Clearly, this shift will present advertisers with a problem: is this new form
of internet television advertising or internet advertising?

This is an extremely important question because the CPM rates achieved by
online publisher sites, including those that are experimenting with inserting
video ads into long-form professionally produced filmed entertainment, are
significantly lower than what TV broadcasters enjoy - even when the content is
the same. This implies that when TV broadcasts are ordered by governments
worldwide to distribute their content online then their ad revenues will suffer
a structural contraction, because of structural differences in the CPM rates
for broadcast TV and internet TV.

There is another problem: it will simply be unfeasible for a television
broadcaster to use the ad-targeting 'technologies' that work for network TV in
an online setting. The companies that are at the leading edge of the online ad
market today are using advanced analytical techniques - including using machine
learning - to understand their audiences and how their audiences interact with
the content, and each other.

This means that commercial television broadcasters will be operating at a
competitive disadvantage as they move their business models online.

So not only will commercial TV broadcasters have to manage with structurally
lower CPM rates, they will also be operating at a competitive disadvantage
compared with rivals such as Google and others who are experts in the
fast-changing field of digital advertising. This will mean that their inventory
will not be worth as much as their competitors, thereby suggesting a
double-whammy of a problem.

While the industry will lobby hard to prevent this outcome, I think that, in
the end, consumer demand and fundamental economics will prevail.

2. The TV broadcast equipment market will undergo a massive, structural
contraction

The TV broadcast equipment market consists of a diverse range of companies that
provide the products and services required to distribute a television broadcast
signal from a single injection point to a nationwide audience.

If the internet will in the future be the primary means of distributing
television programming, then what is to become of this legacy infrastructure?

The answer is it will become redundant.

Companies that presently supply television antennas, transmitters and the
multitude of associated equipment will all experience severe contraction and
there will be many business failures. This will not be a quick transition by
any means, but neither was the process that saw the end of photographic film or
the downsizing of the music industry.

Ultimately, I think that those who work in this part of the television industry
should begin making long-range plans to re-purpose their products, services and
business models to serve the growth markets of the future because their core
business will be placed under increasing pressure in the coming years. Those
working in the TV broadcast equipment market should also be looking to exit
their current business altogether.

In summary, there is no problem at the demand end of the broadcast television
industry, or at the supply end: total viewing hours are increasing and there
will always be strong demand for great television.

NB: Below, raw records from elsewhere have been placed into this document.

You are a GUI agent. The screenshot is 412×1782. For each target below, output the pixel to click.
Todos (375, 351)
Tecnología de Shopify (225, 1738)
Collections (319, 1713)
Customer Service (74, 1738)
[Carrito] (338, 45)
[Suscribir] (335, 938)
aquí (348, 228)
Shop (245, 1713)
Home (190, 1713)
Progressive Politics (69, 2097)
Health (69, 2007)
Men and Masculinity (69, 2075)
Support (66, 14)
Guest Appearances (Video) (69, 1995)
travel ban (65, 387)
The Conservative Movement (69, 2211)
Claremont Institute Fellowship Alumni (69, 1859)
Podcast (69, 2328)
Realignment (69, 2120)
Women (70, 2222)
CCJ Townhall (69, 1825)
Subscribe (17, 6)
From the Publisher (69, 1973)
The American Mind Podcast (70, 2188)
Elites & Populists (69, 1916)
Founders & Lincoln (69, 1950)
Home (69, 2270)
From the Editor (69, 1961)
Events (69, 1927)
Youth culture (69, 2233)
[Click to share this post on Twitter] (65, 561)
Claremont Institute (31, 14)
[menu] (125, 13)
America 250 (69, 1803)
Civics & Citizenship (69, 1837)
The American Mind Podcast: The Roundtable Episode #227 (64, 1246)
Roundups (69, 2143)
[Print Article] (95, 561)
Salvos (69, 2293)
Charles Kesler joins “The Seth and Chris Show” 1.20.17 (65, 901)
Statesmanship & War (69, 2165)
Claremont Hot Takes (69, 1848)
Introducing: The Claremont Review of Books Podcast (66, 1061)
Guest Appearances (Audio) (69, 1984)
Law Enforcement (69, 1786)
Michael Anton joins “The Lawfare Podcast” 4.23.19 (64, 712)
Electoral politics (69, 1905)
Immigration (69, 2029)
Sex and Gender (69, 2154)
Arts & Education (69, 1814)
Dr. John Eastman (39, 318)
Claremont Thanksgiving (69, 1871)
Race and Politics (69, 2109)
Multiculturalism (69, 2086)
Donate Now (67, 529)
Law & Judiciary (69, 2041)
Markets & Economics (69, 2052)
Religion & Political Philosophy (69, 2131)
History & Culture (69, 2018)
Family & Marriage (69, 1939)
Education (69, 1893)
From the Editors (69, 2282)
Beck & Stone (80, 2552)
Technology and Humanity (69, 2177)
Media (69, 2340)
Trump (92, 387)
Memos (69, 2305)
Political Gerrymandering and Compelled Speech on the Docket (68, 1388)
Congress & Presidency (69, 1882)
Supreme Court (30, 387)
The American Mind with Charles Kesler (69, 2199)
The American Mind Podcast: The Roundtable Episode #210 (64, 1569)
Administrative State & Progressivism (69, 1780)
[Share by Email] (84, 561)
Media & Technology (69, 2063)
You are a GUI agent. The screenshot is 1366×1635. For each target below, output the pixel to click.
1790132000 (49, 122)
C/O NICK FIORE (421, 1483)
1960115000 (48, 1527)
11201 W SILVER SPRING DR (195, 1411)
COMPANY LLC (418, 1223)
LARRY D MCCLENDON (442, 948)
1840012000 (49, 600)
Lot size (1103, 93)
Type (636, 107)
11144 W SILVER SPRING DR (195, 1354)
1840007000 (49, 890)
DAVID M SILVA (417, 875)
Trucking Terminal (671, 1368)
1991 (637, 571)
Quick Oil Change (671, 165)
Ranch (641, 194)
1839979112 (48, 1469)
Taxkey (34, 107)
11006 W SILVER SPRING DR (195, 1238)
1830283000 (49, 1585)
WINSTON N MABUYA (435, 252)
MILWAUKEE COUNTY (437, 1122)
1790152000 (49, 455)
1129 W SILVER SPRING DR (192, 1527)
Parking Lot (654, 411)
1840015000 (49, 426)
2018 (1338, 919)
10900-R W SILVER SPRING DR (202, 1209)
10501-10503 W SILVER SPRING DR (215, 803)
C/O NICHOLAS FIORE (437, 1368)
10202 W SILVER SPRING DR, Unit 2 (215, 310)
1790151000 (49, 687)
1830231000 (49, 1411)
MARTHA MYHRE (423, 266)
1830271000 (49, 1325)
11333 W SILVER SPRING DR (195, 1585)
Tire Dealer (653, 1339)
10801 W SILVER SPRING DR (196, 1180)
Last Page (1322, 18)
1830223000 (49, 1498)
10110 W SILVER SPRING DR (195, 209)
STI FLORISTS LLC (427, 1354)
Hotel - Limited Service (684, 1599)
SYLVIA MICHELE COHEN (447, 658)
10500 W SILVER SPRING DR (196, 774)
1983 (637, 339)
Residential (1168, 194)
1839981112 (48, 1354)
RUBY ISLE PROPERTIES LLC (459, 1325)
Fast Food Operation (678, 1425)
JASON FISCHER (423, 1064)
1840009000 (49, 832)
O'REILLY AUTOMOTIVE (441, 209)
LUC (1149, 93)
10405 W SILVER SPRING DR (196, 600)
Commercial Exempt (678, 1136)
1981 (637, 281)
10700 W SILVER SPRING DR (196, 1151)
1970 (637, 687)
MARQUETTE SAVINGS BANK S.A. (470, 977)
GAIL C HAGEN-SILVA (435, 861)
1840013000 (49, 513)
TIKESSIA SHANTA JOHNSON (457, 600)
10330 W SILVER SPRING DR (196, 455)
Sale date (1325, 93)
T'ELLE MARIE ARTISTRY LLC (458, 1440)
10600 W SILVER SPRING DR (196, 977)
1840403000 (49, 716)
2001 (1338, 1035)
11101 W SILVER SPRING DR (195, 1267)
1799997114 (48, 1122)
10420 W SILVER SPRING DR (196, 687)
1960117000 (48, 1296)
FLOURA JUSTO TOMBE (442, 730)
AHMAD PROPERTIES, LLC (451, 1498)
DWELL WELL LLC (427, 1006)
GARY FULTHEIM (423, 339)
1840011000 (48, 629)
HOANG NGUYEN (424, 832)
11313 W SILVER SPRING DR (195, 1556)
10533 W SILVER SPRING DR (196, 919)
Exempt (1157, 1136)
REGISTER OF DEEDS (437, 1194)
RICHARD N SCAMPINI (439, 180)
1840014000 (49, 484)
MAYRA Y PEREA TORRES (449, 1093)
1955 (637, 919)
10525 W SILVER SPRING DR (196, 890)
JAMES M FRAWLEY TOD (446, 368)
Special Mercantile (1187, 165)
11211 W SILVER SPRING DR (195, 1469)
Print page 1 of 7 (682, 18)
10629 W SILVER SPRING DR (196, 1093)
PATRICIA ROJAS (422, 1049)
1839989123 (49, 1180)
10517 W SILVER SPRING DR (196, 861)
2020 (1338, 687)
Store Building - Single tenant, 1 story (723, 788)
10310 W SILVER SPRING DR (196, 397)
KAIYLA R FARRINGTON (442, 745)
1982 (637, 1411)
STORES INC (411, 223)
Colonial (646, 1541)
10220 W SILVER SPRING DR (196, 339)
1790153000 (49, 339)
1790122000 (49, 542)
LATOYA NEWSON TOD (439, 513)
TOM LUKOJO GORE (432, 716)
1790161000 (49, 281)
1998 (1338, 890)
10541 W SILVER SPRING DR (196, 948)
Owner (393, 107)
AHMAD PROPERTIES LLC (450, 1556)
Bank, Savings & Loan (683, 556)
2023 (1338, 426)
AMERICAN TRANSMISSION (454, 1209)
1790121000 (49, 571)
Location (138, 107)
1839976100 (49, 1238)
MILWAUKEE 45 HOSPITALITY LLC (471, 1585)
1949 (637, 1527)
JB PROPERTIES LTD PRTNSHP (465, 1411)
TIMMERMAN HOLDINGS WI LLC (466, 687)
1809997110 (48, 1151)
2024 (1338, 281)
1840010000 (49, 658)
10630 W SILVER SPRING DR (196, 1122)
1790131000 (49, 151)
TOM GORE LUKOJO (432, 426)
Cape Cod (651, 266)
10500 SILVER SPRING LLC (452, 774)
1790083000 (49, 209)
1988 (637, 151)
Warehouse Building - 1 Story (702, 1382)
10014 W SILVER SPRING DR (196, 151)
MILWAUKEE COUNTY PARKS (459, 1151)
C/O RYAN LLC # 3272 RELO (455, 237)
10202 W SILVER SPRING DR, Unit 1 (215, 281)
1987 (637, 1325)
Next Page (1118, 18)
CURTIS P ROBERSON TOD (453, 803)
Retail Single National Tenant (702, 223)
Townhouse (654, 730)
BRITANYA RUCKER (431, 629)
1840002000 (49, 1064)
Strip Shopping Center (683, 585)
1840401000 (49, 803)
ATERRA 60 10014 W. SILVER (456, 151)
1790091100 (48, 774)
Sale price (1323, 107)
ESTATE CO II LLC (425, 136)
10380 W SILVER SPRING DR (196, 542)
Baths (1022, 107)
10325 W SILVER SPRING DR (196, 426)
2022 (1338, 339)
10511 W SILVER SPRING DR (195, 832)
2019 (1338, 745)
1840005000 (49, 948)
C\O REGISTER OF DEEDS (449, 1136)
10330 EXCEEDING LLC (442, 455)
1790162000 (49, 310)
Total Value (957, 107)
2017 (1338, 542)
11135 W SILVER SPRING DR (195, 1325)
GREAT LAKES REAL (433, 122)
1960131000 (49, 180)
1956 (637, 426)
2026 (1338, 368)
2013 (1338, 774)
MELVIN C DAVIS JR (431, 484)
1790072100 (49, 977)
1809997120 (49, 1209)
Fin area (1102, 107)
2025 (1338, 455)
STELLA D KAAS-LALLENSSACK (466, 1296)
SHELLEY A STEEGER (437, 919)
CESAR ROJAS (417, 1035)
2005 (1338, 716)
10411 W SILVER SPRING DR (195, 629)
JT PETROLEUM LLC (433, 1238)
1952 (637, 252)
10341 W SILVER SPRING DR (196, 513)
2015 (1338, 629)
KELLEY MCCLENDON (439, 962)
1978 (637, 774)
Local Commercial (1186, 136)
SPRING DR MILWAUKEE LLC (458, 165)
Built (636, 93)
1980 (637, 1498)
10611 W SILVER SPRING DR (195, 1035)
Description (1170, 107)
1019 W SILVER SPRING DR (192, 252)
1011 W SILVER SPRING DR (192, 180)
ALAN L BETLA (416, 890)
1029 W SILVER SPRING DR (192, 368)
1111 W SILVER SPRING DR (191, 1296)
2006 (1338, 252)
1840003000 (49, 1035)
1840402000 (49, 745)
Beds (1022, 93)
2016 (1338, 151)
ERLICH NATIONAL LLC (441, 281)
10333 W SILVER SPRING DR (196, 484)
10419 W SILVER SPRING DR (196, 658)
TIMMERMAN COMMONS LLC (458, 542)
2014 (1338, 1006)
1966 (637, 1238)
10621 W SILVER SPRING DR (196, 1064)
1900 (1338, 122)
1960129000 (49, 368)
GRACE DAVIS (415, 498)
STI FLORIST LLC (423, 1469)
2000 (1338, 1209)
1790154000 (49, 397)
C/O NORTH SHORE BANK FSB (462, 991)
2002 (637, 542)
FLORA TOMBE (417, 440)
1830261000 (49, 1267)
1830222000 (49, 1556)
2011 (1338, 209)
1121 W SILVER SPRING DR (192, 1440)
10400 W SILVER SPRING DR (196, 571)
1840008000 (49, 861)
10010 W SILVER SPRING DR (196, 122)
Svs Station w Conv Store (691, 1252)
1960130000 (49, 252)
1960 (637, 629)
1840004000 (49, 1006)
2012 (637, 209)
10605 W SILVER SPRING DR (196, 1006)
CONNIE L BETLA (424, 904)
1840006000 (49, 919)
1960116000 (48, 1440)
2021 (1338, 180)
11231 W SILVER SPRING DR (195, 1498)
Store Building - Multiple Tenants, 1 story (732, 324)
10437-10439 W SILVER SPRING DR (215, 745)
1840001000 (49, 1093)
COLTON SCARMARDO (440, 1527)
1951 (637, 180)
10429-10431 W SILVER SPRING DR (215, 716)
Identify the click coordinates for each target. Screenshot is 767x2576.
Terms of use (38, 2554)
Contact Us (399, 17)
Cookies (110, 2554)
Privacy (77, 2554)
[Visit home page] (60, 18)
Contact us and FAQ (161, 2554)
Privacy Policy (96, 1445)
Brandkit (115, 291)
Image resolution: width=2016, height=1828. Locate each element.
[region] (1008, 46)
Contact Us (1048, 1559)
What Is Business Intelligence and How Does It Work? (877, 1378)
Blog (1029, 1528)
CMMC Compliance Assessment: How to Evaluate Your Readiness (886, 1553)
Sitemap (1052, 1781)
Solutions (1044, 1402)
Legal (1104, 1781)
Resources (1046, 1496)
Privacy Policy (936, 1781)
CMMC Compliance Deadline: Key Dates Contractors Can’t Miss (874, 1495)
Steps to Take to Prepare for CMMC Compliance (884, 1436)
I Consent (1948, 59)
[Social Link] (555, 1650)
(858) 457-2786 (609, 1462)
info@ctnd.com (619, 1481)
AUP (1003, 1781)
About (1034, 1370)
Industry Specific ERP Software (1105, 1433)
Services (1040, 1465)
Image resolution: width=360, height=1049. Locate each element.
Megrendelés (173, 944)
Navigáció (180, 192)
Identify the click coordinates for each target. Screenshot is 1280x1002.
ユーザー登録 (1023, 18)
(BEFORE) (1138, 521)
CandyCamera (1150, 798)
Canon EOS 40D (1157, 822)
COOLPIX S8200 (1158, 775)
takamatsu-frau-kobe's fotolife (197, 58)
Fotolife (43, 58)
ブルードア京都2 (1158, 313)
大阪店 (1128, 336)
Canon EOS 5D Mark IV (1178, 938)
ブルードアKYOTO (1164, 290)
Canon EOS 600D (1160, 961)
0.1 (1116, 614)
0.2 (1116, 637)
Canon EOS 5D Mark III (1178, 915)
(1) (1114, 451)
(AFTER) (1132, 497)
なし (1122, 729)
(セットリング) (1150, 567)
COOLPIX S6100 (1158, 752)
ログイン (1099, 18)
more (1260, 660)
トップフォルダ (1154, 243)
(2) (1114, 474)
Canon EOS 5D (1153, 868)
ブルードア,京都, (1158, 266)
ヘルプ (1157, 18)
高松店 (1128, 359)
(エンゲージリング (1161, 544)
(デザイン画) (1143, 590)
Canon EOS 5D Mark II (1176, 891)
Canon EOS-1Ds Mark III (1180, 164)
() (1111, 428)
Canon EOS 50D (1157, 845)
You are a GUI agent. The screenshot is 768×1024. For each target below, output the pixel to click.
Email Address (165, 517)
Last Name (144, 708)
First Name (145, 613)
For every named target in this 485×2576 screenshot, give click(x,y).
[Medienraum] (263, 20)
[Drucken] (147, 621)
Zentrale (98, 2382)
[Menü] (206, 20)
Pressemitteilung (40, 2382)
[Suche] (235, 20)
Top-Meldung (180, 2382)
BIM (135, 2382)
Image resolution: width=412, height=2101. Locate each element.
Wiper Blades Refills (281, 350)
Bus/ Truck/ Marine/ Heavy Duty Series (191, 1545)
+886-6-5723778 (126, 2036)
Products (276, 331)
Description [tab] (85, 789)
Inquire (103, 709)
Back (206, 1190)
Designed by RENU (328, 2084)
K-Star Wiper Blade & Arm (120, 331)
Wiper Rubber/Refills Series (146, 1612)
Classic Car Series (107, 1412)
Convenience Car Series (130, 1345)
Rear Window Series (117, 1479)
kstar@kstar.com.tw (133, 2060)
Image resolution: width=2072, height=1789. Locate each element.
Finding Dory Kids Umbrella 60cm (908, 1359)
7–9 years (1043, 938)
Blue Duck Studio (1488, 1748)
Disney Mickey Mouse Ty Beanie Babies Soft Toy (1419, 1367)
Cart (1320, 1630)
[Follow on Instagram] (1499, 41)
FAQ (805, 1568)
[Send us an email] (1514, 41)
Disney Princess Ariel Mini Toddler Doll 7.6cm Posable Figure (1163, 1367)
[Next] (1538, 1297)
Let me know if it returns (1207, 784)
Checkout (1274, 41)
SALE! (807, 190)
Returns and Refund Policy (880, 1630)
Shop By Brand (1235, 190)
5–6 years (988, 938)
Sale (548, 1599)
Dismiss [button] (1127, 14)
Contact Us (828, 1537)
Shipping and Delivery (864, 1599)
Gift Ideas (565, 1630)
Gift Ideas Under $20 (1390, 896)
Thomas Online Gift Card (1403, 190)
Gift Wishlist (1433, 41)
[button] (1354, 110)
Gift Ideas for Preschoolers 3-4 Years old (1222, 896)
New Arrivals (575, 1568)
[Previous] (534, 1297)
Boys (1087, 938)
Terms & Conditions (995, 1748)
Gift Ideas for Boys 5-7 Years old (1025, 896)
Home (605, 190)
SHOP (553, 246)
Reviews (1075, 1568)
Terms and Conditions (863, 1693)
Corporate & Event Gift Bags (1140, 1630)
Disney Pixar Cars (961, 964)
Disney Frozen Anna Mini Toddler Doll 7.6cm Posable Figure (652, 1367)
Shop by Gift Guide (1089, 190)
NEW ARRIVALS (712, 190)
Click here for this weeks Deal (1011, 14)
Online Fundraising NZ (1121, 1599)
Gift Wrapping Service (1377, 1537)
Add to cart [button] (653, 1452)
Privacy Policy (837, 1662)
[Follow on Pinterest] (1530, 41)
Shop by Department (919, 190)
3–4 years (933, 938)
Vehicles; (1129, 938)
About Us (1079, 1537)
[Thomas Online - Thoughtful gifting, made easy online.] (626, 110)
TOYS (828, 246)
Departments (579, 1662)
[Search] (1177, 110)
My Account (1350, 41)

The problem is with the companies that are involved in getting the content from
the producers to the viewers.

It is already a commercial fact that it is cheaper to use the internet to
distribute television programming than to use a nationwide network of
terrestrial wireless transmitters.

The replacement of the old TV distribution infrastructure with the new will
mean that fewer people will need to work in the TV broadcast industry and many
of the companies that presently supply the TV broadcast industry with products
and services will not be needed anymore.

This means that the overall cost structure of the TV broadcast industry must
come down - eventually, just as has proven the case in other media industries
that have been digitised. The bottom line is that the overall industry revenues
must also come down and, because the result will be a more efficient industry,
any non-defensible excess profit in the industry will be removed.